## Work task 1:
Output the passage on dwarf rabbit genes below word for word, beginning at the words that contain "So you may ask, how" and stopping after "you normal kits.".
## Work task 2:
Pick up the passage on dwarf rabbit genes below at its last sentence and carry it forward.

## Source text:
··········

I would like to take some time to share my knowledge about some terms that are very common among dwarf rabbit breeders. This applies especially to any dwarf breeds including the Holland Lop.

There is something call the dwarf genes in dwarf rabbits and the genotype “symbol” usually used is dw. The normal gene is denoted as Dw.

A normal or false dwarf will normally have the genotype of DwDw. Meaning to say a pair of normal gene. These rabbits do not have the dwarfing traits like short ears, short limbs and big massive head like a midget. But I must say that some may make very good breeding materials.

Now, a true dwarf is a rabbit with the genotype of Dwdw which means, 1 normal gene and 1 dwarf gene.

Lastly, a peanut is a kit that has dwdw genotype.

So you may ask, how can I not get a peanut. Breeding a DwDw to a Dwdw will ensure no peanut. Just take a look at the combination. Each parent will contribute 1 gene to the offspring so DwDw x Dwdw will only give you DwDw and Dwdw. Meaning, normal kits and true dwarfs.

What is not desirable is to breed DwDw with DwDw. This combination only give you normal kits.

··········

## Recorded information:
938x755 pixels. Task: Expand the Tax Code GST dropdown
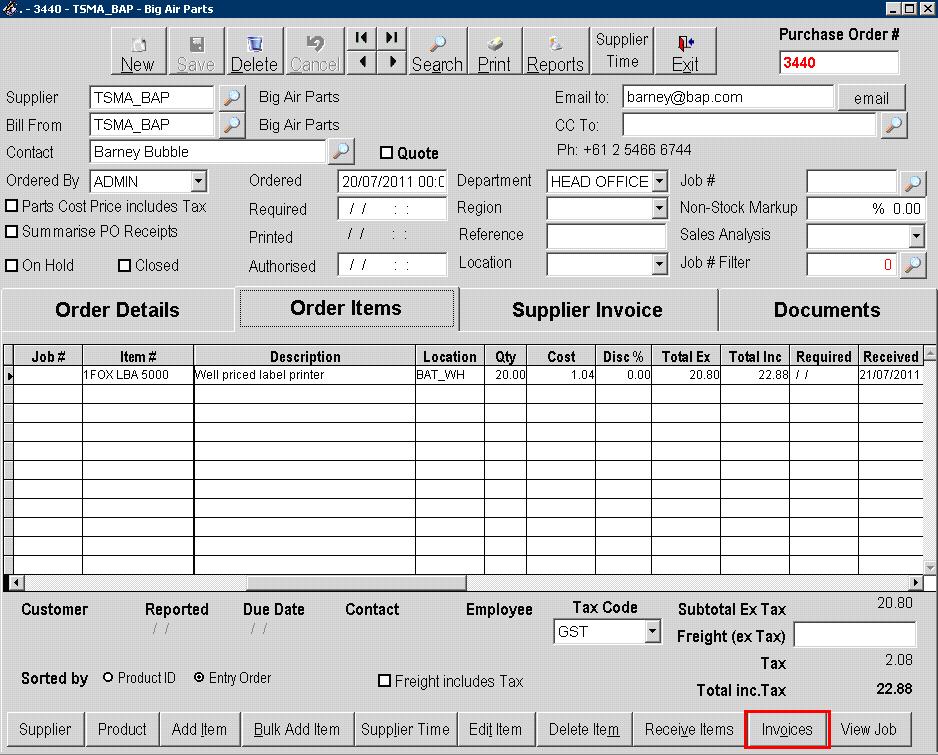(x=652, y=632)
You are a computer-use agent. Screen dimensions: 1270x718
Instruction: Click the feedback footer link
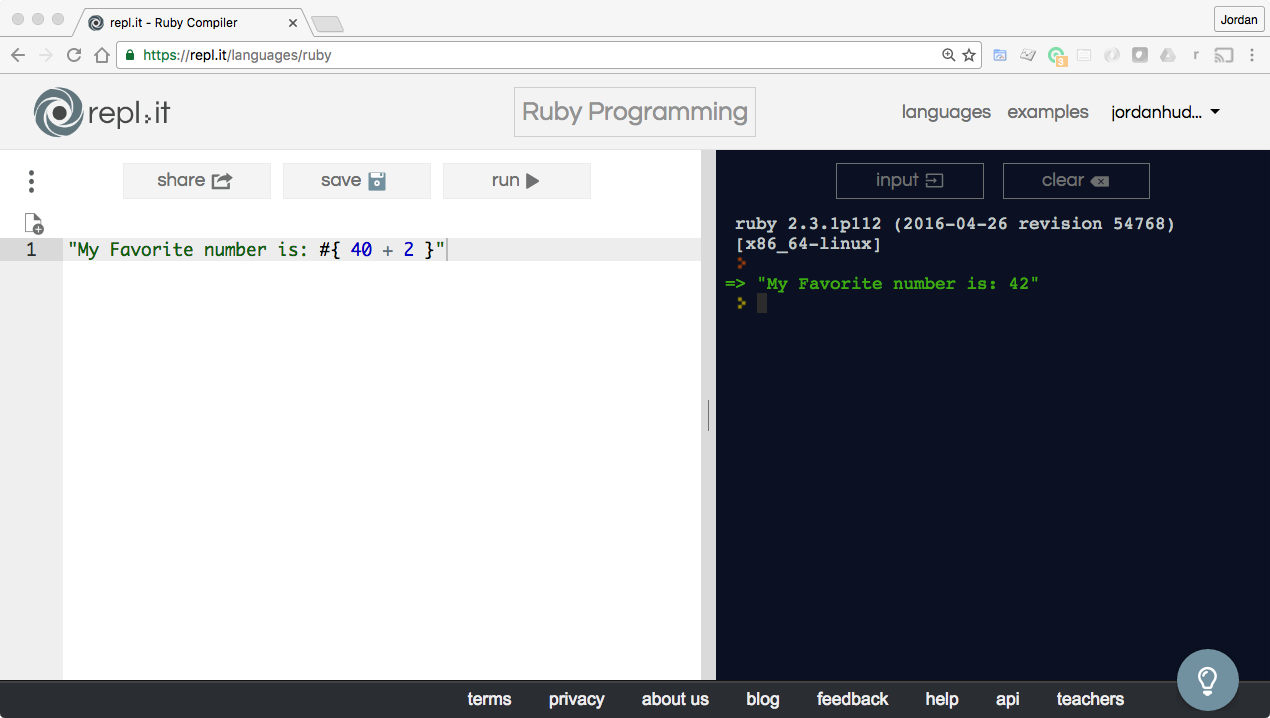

··········

## Answer 1:
So you may ask, how can I not get a peanut. Breeding a DwDw to a Dwdw will ensure no peanut. Just take a look at the combination. Each parent will contribute 1 gene to the offspring so DwDw x Dwdw will only give you DwDw and Dwdw. Meaning, normal kits and true dwarfs.

What is not desirable is to breed DwDw with DwDw. This combination only give you normal kits.

## Answer 2:
To increase the chances of true dwarfs or show compatible Holland Lops, breeders normally breed a Dwdw to a Dwdw. And this combination will produce peanuts.

How do you know that the kit is a true dwarf? True dwarfs normally have thick stumpy legs, big head, short ears and most importantly, the length of the hind feet is not longer than 2 times the width of the feet itself. So if you’re getting long hind feet, this normally means your kit is turning to be a normal.

And if you are getting peanuts, it means that both the parents are true dwarfs.

I believe that in the market today, most of the “Holland Lop” are not only normal with the DwDw gene, they could also be a possibility of being mixed bred.

There you go, some information about the true dwarfs in our modern world.